Seed Saving Techniques

Dry seed saving involves some simple techniques for collecting, processing and storing seeds that anyone can try. Here are a few photos to give you a snapshot of the materials you can use to start at home:

Once you have collected the mature seed heads (sometimes the stalks/leaves are still green), you may need to hang them up to dry out completely like these rocket stems here. Don't wait too long or the seed pods might shatter naturally and you'll lose the lot!

Gather the dried mature seeds and store them in a paper bag or material that breathes. Here is a bag of mustard seeds snipped from the plant ready to process. Notice the label with date and seed type on a piece of paper on the bag for easy identification!

A sieve and a tray are two simple tools to use to separate the plant material from the seeds for edibles like rocket and mustard.
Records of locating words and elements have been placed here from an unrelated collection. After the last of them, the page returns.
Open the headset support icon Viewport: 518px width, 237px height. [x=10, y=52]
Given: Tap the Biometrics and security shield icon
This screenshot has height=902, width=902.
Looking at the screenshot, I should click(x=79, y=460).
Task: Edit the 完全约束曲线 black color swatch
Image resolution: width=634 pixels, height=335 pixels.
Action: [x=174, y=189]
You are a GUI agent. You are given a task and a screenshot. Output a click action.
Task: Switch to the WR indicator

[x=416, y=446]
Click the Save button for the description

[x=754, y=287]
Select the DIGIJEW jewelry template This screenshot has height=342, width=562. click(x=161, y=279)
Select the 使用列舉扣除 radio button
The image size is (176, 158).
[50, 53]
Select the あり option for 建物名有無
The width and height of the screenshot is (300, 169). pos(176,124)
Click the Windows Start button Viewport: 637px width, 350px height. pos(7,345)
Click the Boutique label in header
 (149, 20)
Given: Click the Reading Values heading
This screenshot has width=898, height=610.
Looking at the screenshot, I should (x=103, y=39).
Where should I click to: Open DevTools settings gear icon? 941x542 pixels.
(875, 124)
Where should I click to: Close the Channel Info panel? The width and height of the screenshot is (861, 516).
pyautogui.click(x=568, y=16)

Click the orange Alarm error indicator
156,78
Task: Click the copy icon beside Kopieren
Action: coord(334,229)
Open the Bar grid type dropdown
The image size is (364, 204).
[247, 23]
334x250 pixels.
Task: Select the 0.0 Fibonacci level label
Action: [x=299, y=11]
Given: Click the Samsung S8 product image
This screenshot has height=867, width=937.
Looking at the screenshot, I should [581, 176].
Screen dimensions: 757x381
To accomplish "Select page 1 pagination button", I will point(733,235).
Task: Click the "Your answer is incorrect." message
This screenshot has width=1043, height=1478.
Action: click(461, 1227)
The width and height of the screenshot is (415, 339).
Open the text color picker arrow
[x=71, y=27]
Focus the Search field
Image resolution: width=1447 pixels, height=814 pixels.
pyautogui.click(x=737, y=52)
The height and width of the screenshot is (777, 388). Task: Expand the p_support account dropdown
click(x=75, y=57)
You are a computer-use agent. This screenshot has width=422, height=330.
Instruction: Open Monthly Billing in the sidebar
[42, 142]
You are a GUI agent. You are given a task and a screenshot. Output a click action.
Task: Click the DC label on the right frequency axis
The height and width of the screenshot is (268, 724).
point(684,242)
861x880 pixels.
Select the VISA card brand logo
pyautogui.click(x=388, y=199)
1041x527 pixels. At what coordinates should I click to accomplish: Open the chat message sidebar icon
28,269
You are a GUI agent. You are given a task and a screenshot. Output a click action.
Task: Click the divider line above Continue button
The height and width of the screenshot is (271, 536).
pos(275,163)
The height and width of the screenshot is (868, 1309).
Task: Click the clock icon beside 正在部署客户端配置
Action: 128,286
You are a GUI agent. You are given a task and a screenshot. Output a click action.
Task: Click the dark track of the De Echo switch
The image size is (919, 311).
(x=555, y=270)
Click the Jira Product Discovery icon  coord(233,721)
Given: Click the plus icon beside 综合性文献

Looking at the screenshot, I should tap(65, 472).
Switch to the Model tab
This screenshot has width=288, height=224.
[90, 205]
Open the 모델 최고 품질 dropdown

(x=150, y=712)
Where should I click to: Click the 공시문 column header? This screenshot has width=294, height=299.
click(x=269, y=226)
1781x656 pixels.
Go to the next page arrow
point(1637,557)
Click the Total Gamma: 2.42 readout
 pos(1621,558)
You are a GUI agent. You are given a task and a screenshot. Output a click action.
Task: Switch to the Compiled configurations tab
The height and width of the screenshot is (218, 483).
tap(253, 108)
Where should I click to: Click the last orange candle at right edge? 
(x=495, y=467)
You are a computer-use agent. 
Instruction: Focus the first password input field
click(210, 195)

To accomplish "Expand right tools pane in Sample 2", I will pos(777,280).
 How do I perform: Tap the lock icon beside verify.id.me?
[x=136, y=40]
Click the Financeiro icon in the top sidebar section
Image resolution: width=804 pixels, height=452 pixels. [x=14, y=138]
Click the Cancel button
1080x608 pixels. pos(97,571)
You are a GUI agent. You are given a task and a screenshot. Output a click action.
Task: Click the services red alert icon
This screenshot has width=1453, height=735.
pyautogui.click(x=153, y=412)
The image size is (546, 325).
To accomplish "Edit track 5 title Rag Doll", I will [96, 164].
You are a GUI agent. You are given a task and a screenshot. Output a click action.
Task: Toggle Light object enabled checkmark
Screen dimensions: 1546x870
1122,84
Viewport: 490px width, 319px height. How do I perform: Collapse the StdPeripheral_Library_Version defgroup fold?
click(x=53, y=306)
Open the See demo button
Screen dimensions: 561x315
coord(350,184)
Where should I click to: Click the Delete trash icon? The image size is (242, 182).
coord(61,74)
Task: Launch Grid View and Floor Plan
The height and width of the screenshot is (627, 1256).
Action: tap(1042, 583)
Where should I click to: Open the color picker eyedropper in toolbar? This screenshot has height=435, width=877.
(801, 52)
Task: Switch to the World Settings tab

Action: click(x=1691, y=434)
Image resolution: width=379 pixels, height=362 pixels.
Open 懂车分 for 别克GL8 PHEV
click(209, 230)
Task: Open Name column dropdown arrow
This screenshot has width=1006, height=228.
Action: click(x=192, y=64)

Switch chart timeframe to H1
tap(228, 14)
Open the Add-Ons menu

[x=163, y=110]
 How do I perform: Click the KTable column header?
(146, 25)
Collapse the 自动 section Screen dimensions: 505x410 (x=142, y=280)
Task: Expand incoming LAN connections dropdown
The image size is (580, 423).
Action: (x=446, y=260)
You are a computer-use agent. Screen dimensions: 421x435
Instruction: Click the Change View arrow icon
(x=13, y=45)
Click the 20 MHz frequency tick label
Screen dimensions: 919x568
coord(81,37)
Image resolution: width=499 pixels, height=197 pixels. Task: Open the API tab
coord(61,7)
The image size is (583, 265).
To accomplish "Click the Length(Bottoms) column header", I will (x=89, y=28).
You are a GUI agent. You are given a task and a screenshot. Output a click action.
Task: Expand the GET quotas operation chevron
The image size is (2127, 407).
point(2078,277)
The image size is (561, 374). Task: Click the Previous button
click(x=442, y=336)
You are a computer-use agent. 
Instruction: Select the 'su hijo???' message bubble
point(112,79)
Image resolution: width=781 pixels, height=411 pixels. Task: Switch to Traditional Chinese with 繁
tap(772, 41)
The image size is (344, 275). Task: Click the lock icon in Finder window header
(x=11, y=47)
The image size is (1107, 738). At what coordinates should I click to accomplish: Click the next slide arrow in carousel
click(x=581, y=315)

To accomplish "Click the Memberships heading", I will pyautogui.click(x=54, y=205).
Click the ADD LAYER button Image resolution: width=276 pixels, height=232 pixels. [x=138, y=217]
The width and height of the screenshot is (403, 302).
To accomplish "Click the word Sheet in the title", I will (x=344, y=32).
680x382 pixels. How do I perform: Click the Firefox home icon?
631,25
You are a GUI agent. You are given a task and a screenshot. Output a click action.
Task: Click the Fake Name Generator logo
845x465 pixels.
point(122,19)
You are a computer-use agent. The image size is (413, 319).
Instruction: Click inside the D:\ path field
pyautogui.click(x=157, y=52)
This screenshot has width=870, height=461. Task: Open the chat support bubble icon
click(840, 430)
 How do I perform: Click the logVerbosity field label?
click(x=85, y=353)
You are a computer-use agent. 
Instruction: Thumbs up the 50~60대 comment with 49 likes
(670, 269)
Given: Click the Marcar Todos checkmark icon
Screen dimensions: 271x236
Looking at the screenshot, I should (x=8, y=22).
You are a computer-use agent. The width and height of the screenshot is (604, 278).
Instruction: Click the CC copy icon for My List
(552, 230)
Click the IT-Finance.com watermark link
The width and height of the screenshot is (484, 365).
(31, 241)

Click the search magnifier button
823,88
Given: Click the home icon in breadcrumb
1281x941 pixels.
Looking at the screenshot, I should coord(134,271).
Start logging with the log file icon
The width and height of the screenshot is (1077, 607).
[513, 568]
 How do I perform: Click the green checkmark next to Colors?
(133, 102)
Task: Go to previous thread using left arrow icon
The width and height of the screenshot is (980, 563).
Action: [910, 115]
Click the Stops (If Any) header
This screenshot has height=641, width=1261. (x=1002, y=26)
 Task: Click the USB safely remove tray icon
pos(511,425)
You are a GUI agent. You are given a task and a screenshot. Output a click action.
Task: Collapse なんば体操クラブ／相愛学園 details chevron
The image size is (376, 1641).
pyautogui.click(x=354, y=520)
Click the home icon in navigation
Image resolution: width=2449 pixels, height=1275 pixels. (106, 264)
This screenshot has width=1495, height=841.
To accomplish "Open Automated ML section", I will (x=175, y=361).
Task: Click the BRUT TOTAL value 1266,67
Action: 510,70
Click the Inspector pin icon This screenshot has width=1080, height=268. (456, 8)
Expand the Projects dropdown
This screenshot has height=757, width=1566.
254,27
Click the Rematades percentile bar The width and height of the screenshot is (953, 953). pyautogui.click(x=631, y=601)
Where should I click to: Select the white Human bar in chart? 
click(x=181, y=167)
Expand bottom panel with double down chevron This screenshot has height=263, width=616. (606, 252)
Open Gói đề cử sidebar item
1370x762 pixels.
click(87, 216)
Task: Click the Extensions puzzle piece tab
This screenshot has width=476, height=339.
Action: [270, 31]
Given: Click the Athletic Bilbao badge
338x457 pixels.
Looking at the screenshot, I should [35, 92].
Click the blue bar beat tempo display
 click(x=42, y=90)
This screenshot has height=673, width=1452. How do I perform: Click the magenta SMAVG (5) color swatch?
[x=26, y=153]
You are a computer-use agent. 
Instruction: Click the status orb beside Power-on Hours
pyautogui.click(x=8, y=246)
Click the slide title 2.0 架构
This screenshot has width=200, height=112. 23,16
Simply rub the plant material against the sieve so the seeds and chaff drop through to the tray below. Choose a sieve that has suitable holes for the seed size you are processing.

You should end up with a pile of seeds on the tray - compost the plant material or throw on the garden as mulch (there are always seeds hidden that you will miss so these will be your 'volunteer plants' that will self sow!) Next you are ready to clean the seed by blowing the chaff off.
Hold the tray up level with your mouth (not on a windy day!) and gently blow the chaff off the edge. This will remove the remaining plant dust and allow you to package up clean seed.
Once you have your seeds free of chaff, they are ready for measuring and packaging. Small self seal bags are ideal - use a teaspoon to measure the seeds evenly and remove the air. Adding a silica sachet or a few rice grains can help absorb moisture.
Finally, label the envelopes or packets with the variety, date and time to sow plus any other information you have about the source of the seeds or characteristics you want to remember. Then store in a cool dry place where rodents are not able to enjoy a free snack!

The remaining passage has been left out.